É inevitável que ocorram entendimentos parcializados devido ao viés das várias áreas do conhecimento que se ocupam do fenômeno educativo, das diversas instituições que lidam com questões educacionais ou das experiências vividas na prática. Não é de estranhar que sociólogos, psicólogas, administradores escolares, professores, costumem abordar questões da educação apenas sob o prisma de sua formação acadêmica ou de suas experiências em instituições especificas. Os problemas surgem quando estes especialistas pretendem generalizar conclusões de estudos ou suas opiniões para todas as instâncias da prática educativa. O tema, portanto. põe questões delicadas precisamente porque o ensino é um campo de interesse comum a vários campos do conhecimento. Não há como desconhecer a pluridimensionalidade do fenômeno ensino. Mas nós, da Didática dizemos: é precisamente em razão dessa pluridimensionalidade que se torna necessário postular o enfoque propriamente didático dos fenômenos educativos para, partindo dai, buscar a contribuição de outros campos científicos. Caso contrário, os enfoques parciais levariam a apreender um aspecto da totalidade do fenômeno ensino, configurando reducionismos. Mas essa afirmação, com certeza, soará estranha aos ouvidos dos especialistas de outras áreas que dirão, por sua vez, que nós é que reivindicamos exclusividade no tratamento das questões de ensino. E não têm faltado posições contrárias e mesmo desqualificadoras da Didática como teoria geral do ensino. Chega a incomodar a insistência com que alguns filósofos, sociólogos e

(∗) Texto publicado nos Anais do VII ENDIPE – Encontro Nacional de Didática e Prática de Ensino, Goiânia, 1994, pp.65-78.

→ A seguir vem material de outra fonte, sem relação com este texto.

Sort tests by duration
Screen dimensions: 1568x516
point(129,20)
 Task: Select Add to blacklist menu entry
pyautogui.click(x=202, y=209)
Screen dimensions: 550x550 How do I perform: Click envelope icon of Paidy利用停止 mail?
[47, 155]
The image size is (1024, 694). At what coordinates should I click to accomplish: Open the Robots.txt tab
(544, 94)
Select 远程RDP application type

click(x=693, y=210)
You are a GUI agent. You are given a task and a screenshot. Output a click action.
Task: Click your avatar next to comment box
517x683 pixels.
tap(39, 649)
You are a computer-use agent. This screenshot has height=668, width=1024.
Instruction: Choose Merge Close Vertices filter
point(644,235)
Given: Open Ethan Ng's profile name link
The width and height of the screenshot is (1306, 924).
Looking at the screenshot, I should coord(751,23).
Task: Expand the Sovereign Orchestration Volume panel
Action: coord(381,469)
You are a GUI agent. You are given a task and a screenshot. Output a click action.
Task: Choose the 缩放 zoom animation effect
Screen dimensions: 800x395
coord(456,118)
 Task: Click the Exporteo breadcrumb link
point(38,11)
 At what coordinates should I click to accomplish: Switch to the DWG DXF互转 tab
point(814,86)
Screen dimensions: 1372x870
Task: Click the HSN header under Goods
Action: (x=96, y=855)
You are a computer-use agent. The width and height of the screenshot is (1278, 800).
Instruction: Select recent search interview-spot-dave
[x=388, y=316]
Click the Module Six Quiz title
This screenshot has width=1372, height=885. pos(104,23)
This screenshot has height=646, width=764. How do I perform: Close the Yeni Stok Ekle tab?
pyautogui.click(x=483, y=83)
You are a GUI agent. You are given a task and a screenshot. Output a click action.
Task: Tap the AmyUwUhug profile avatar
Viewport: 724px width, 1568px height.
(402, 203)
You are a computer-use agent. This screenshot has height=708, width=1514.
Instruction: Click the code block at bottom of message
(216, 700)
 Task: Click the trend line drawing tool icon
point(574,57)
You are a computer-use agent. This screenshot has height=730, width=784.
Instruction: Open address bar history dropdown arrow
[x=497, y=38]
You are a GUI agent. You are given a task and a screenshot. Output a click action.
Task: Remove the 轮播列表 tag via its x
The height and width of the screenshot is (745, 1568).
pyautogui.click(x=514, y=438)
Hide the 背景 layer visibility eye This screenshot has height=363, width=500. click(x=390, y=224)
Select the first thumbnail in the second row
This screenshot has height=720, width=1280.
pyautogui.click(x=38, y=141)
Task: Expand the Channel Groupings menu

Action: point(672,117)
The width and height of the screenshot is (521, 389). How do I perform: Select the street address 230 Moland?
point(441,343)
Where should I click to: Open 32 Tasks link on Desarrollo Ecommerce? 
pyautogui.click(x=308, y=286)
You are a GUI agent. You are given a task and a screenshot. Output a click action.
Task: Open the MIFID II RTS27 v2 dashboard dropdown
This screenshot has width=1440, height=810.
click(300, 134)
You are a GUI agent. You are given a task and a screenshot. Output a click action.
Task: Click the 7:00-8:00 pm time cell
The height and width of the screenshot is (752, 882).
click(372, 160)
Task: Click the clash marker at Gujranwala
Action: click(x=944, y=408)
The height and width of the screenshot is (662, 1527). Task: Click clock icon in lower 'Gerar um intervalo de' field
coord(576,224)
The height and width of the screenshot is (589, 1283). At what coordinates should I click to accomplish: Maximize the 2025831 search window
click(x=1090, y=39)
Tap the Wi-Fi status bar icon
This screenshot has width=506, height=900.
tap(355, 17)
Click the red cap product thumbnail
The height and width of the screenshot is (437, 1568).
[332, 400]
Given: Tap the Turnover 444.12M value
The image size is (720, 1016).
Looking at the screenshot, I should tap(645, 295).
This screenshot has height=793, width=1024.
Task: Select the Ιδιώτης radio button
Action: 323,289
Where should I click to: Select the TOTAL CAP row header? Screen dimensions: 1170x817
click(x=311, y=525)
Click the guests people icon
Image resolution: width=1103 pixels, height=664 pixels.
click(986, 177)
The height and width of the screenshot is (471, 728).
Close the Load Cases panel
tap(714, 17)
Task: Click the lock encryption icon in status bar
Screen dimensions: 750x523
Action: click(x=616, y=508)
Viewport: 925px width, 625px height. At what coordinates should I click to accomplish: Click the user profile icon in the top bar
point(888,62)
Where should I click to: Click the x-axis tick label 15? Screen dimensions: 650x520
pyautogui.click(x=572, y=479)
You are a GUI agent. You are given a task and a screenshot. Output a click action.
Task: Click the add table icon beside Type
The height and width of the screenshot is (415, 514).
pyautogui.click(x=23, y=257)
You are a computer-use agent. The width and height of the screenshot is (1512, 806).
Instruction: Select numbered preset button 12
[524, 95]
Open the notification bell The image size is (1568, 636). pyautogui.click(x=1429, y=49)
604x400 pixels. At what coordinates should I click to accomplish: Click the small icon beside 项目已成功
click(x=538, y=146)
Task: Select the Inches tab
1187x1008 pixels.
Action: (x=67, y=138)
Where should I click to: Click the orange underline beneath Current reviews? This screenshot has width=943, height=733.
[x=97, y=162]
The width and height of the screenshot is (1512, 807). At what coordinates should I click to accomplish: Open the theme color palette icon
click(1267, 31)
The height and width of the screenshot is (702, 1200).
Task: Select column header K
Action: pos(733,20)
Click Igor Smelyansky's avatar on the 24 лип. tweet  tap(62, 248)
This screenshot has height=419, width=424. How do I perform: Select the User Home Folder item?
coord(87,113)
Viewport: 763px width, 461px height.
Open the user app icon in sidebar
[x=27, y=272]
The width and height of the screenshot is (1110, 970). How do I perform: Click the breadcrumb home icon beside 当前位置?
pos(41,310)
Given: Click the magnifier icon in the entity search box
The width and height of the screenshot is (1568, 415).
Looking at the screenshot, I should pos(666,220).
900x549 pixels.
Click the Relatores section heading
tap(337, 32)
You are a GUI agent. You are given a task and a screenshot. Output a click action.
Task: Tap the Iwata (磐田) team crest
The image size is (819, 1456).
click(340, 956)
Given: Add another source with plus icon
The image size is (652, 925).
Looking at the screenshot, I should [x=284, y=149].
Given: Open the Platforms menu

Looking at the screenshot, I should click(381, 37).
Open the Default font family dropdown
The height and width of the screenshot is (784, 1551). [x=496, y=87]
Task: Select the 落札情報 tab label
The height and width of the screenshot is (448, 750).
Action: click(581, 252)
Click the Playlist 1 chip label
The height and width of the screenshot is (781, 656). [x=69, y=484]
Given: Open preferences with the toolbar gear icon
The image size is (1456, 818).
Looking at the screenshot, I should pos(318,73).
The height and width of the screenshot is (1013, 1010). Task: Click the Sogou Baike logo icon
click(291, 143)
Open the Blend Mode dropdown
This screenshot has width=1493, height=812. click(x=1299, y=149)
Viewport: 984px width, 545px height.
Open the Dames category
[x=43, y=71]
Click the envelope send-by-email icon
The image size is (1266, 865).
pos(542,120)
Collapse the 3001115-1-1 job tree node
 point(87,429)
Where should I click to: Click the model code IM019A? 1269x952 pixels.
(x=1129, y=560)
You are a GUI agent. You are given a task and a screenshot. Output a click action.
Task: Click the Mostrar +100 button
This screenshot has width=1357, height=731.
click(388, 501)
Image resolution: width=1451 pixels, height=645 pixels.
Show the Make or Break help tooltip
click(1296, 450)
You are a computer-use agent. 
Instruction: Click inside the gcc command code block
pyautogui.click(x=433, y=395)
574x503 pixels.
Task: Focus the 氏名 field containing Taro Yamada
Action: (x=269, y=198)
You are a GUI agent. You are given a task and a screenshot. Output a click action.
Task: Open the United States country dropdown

psicólogos da educação provocam os pedagogos, perguntando para que serve a Pedagogia ou a Didática ou qual a especificidade dessas disciplinas.

Como lidar com essas questões? Haverá soluções para esses impasses no diálogo entre as ciências da educação? Mais especificamente, é legitimo postular uma especificidade científica à Didática sem perder de vista a necessária integração e interação de conhecimentos? Será possível uma convergência dos especialistas das varias ciências da educação — sociólogos, psicólogos. lingüistas e outros - em torno de problemáticas especificas do ensino, da docência, da sala de aula. sem disputar exclusividade? Qual é a relevância e a utilidade da Didática na formação de professores? Em que a Didática se distingue da Psicologia da Educação, das Metodologias de Ensino, das Práticas de Ensino e, ao mesmo tempo, como pode ocorrer uma integração entre essas e outras áreas de conhecimento?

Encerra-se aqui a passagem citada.